TASK TO COMPLETE: Pick up the passage about vitamin D and type 1 diabetes after its last sentence and continue writing it.

PASSAGE FOR REVIEW:
* * * * * * *
Type 1 diabetes differs from type 2 diabetes in that it is an autoimmune disease. Beta cells in the pancreas are destroyed, meaning no insulin is produced and has to be replaced with insulin injections. It tends to be diagnosed in children aged between 4–14 years.
One paper to come out of the TEDDY study was published in the journal Diabetes in 2018. It outlined research undertaken as part of the study, which looked at 8,676 children born with genetic risk factors for type 1 diabetes.
The authors undertook a nested case-control study within this cohort, which means that they specifically searched for children who had persistent evidence of islet autoimmunity (376 cases) and compared them to 1,041 controls from the same cohort who had no signs of islet autoimmunity.
In children with islet autoimmunity, the body reacts against specific antigens, including insulin.
The observational study looked at vitamin D levels in the blood from early infancy and through childhood. It showed that having high enough levels of vitamin D in infancy was associated with a 41% lower risk of islet autoimmunity, a sign of type 1 diabetes, compared with those that were insufficient.
In childhood, the lower risk was 32%. It also found the protective effect of vitamin D increased for children with certain genetic makeup.
This paper showed vitamin D was important, said Dr. Salem, “but it’s not a panacea.” She added: “There will still have been plenty of people who received vitamin D, who still went on to develop type 1 diabetes. And they also may well have developed it later, which is still a good thing because delaying the onset is a good thing.”
Dr. Victoria Salem told us the story of a friend who was concerned her younger daughter was about to develop type 1 diabetes, like her older sister: “She was checking her second daughter’s blood sugars and noticed that they were getting higher, but she wasn’t quite yet at the diagnostic level of type 1, and she said, ‘I’m absolutely convinced that my daughter’s about to get diabetes because it’s not normal to have slightly high blood sugars’.”
* * * * * * *
INPUT DATA:
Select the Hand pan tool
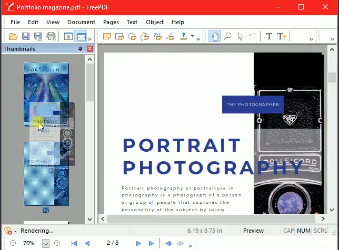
* * * * * * *
RESPONSE BELOW:
“She was sort of on tenterhooks for 6 months waiting for her to become diagnosed with type 1 diabetes. And of course, during that critical window, who knows whether the introduction of things like immune modulators and vitamin D is going to have a significant effect on reducing that girl’s risk of developing type 1 diabetes?”
– Dr. Victoria Salem
This was an absolutely critical question, said Dr. Salem, but as she pointed out, there have been no large, prospective studies looking at whether giving vitamin D as a supplement can delay or prevent the onset of type 1 diabetes in children.
This poses “a really important question,” she said, that “if you’ve got a young person who’s at high risk of type 1 diabetes, should we be giving these patients very high doses of vitamin D to try and slow down or reduce their risk of progression to overt type 1?”
While the jury is out over the evidence for such interventions, the question becomes an ethical one. Do we sit on the knowledge that vitamin D could help, or do we potentially give false hope to individuals either at risk of type 1 or type 2 by suggesting they could reduce their risk by supplementing with vitamin D?
Hopefully, as our understanding of the genetic determinants of diabetes grows we may be able to offer more personalised advice to individuals, which could help answer that question.